Boochan had earlier tweeted from the camp: “They are destroying everything. Shelters, tanks, beds and all of our belongings.”

“Right now are shouting at us to leave the prison camp,” he added.

Police Chief Superintendent Dominic Kakas denied reports that authorities destroyed asylum seekers’ property in an effort to persuade them to leave.

Water, power and food supplies ended when the Manus camp officially closed on October 31, based on the Papua New Guinea Supreme Court’s ruling last year that Australia’s policy of housing asylum seekers there was unconstitutional.

But asylum seekers fear for their safety in Lorengau because of threats from local residents.

Amnesty International cited reports of immigration officials entering them camp armed with sticks and knives.

“The risks of serious injury if the authorities use force now is completely foreseeable,” the London-based rights group’s researcher Kate Schuetze said in a statement.

Authorities have previously made conditions tougher in the camp by emptying drinking water tanks and removing shelters. Deadlines to abandon the camp have passed without authorities taking action.

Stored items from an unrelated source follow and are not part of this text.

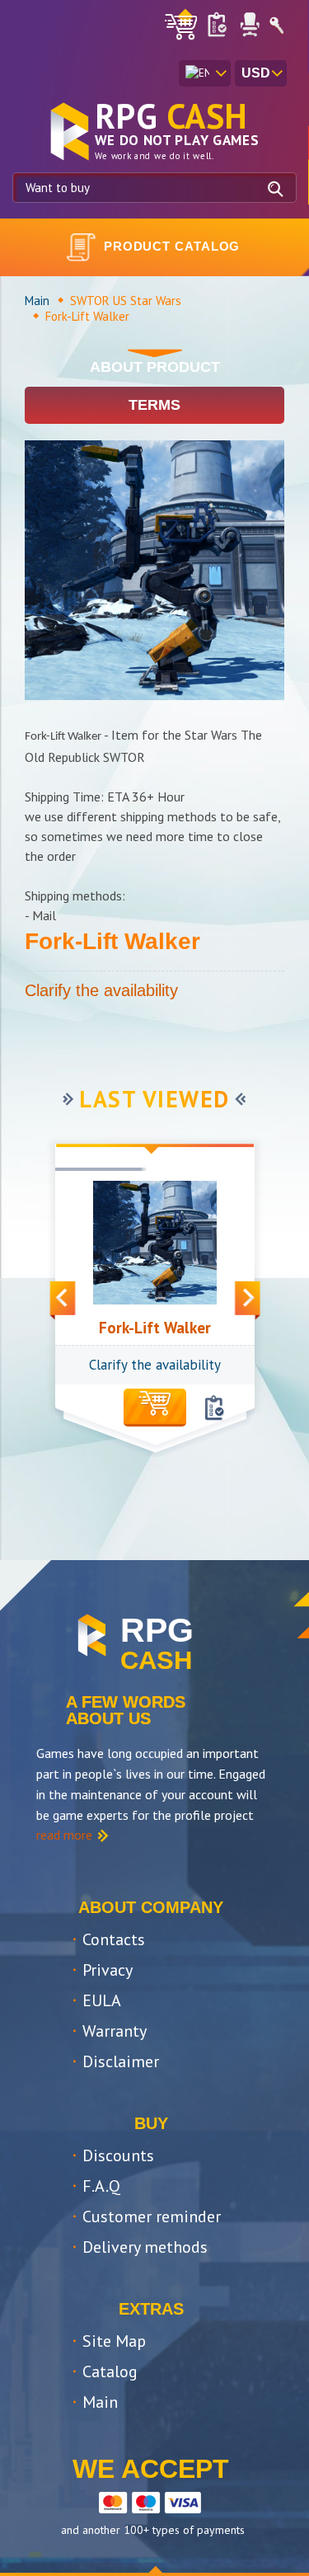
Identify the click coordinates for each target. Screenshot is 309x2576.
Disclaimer (120, 2061)
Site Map (114, 2341)
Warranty (114, 2031)
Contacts (113, 1939)
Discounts (118, 2155)
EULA (101, 2000)
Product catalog (172, 246)
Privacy (107, 1970)
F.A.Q (101, 2186)
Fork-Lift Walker (155, 1327)
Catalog (110, 2371)
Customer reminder (151, 2216)
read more (64, 1834)
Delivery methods (145, 2247)
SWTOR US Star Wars (125, 300)
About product (155, 367)
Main (37, 300)
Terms (154, 405)
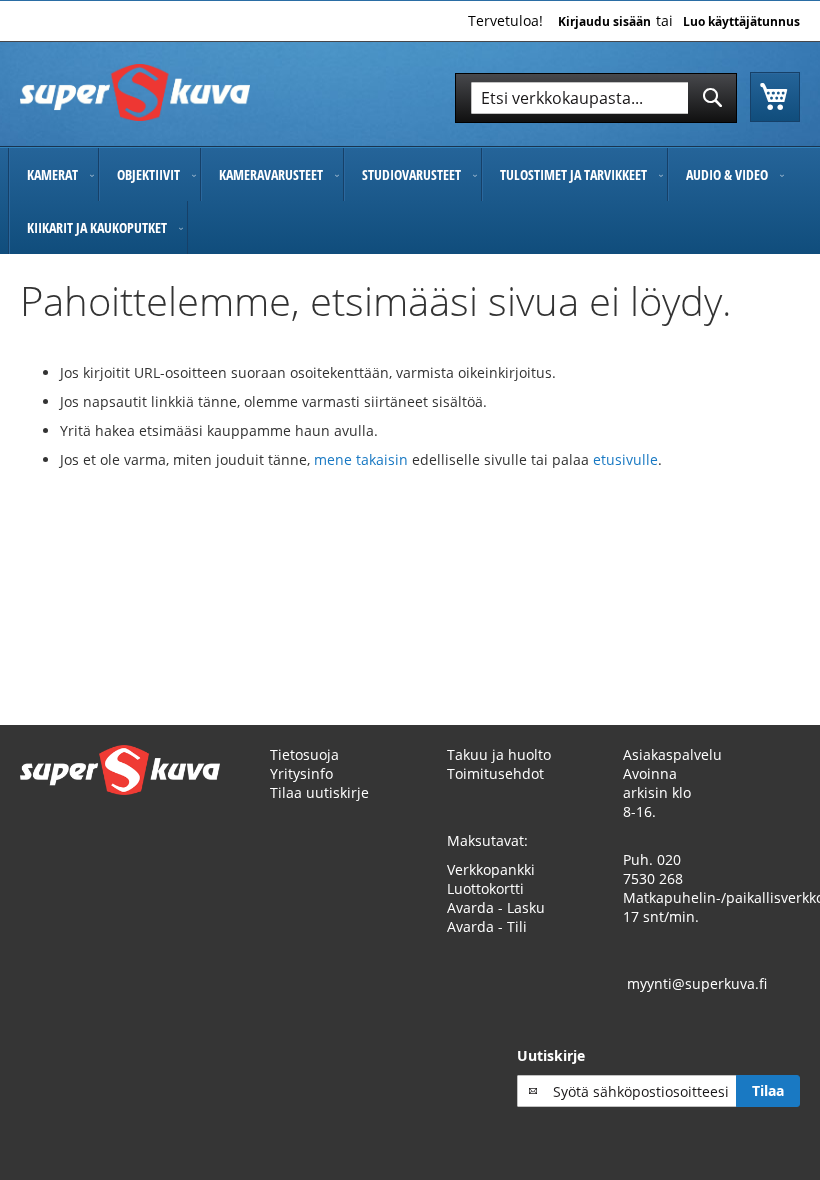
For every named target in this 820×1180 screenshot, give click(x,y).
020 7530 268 (653, 869)
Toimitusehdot (495, 773)
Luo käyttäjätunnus (741, 22)
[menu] (410, 201)
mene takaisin (363, 459)
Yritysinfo (301, 773)
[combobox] (596, 98)
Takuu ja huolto (499, 754)
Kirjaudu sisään (604, 22)
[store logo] (135, 92)
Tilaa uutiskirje (319, 792)
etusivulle (625, 459)
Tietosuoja (304, 754)
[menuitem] (53, 174)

Australia pays Papua New Guinea, its nearest neighbor, and the tiny Pacific nation of Nauru to hold thousands of asylum seekers from Africa, the Middle East and Asia who have attempted to reach Australian shores by boat since mid-2013.

The United States has agreed to resettle up to 1,250 refugees among of them under a deal struck by former President Barack Obama’s administration that President Donald Trump has reluctantly decided to honor. So far, only 54 have been accepted by the United States.

Prime Minister Malcolm Turnbull dismissed asylum seekers’ fears for their safety in Lorengau, accusing them of trying to pressure Australia into resettling them by refusing to move from Manus.

“They think that … in some way they can pressure the Australian government to let them come to Australia. Well, we will not be pressured. We will not outsource our migration policy to people smugglers,” Turnbull told reporters.

“People on Manus should go to the alternative places of safety with all the facilities they need, they should do so peacefully and they should do so in accordance with the legal directions of Papua New Guinea,” he added.

Baki said “refugees cannot continue to be stubborn and defiant.”